TASK =
Begin at the top of the listing below. Write each line out exactly, ending with the line that holds "Task: Click the Active".

MATERIAL SUPPLIED =

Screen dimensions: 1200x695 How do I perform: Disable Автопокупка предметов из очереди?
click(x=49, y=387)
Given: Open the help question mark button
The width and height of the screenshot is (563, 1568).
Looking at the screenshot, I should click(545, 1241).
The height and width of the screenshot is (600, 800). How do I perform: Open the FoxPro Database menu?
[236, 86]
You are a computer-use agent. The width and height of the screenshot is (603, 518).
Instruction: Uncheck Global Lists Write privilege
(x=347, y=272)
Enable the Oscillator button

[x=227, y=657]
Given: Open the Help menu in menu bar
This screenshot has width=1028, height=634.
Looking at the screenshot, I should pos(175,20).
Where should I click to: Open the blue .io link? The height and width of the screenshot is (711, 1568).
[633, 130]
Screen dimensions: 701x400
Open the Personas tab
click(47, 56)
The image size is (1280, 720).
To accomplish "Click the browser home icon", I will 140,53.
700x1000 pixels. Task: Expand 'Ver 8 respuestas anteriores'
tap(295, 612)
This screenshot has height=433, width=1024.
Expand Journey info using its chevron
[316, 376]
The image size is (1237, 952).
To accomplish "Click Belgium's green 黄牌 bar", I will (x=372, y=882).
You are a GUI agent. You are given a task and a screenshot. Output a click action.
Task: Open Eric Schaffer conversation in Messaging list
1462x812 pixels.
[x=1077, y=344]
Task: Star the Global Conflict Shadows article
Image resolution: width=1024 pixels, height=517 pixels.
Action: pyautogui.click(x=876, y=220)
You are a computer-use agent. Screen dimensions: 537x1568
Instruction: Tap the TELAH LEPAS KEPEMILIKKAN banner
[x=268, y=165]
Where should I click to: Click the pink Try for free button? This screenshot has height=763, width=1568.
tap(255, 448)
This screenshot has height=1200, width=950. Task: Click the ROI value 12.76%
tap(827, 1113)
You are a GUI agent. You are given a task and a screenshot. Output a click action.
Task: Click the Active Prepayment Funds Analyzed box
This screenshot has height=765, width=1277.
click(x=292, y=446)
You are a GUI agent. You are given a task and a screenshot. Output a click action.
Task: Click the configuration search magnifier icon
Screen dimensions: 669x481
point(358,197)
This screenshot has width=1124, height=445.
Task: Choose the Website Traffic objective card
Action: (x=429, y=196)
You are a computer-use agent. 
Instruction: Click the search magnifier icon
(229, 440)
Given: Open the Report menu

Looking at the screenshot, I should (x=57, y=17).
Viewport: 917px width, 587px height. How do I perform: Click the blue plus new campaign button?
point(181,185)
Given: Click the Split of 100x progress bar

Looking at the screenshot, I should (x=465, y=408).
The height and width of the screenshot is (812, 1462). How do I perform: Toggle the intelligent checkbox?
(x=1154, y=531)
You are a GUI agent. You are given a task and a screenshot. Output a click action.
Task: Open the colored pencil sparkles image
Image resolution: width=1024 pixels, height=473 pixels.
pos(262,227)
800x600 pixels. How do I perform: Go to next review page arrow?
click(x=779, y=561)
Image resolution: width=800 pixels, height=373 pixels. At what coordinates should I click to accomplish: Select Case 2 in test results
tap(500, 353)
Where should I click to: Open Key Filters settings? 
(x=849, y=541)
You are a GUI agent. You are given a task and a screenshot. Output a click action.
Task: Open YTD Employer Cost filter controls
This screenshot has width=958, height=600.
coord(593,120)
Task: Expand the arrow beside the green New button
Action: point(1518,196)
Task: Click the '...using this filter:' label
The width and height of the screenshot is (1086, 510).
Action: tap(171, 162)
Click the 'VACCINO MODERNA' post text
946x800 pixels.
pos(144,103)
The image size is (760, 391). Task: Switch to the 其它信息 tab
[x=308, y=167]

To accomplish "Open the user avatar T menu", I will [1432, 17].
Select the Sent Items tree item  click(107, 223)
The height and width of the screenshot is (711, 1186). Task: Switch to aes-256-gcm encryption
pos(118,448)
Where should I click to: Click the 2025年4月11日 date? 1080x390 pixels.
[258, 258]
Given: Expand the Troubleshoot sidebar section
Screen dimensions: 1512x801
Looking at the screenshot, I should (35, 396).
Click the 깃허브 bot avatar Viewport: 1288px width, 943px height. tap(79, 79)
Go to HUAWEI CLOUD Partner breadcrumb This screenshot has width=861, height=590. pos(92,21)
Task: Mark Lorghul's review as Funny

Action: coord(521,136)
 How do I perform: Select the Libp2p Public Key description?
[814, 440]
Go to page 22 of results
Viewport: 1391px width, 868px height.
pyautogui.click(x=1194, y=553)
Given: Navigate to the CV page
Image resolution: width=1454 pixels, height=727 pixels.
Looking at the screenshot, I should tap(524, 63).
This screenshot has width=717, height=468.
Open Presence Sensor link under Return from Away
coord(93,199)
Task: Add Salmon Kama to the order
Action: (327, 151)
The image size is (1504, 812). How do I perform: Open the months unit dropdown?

TASK ANSWER =
Screen dimensions: 1200x695 How do I perform: Disable Автопокупка предметов из очереди?
click(x=49, y=387)
Given: Open the help question mark button
The width and height of the screenshot is (563, 1568).
Looking at the screenshot, I should click(545, 1241).
The height and width of the screenshot is (600, 800). How do I perform: Open the FoxPro Database menu?
[236, 86]
You are a computer-use agent. The width and height of the screenshot is (603, 518).
Instruction: Uncheck Global Lists Write privilege
(x=347, y=272)
Enable the Oscillator button

[x=227, y=657]
Given: Open the Help menu in menu bar
This screenshot has width=1028, height=634.
Looking at the screenshot, I should pos(175,20).
Where should I click to: Open the blue .io link? The height and width of the screenshot is (711, 1568).
[633, 130]
Screen dimensions: 701x400
Open the Personas tab
click(47, 56)
The image size is (1280, 720).
To accomplish "Click the browser home icon", I will 140,53.
700x1000 pixels. Task: Expand 'Ver 8 respuestas anteriores'
tap(295, 612)
This screenshot has height=433, width=1024.
Expand Journey info using its chevron
[316, 376]
The image size is (1237, 952).
To accomplish "Click Belgium's green 黄牌 bar", I will (x=372, y=882).
You are a GUI agent. You are given a task and a screenshot. Output a click action.
Task: Open Eric Schaffer conversation in Messaging list
1462x812 pixels.
[x=1077, y=344]
Task: Star the Global Conflict Shadows article
Image resolution: width=1024 pixels, height=517 pixels.
Action: pyautogui.click(x=876, y=220)
You are a computer-use agent. Screen dimensions: 537x1568
Instruction: Tap the TELAH LEPAS KEPEMILIKKAN banner
[x=268, y=165]
Where should I click to: Click the pink Try for free button? This screenshot has height=763, width=1568.
tap(255, 448)
This screenshot has height=1200, width=950. Task: Click the ROI value 12.76%
tap(827, 1113)
You are a GUI agent. You are given a task and a screenshot. Output a click action.
Task: Click the Active Prepayment Funds Analyzed box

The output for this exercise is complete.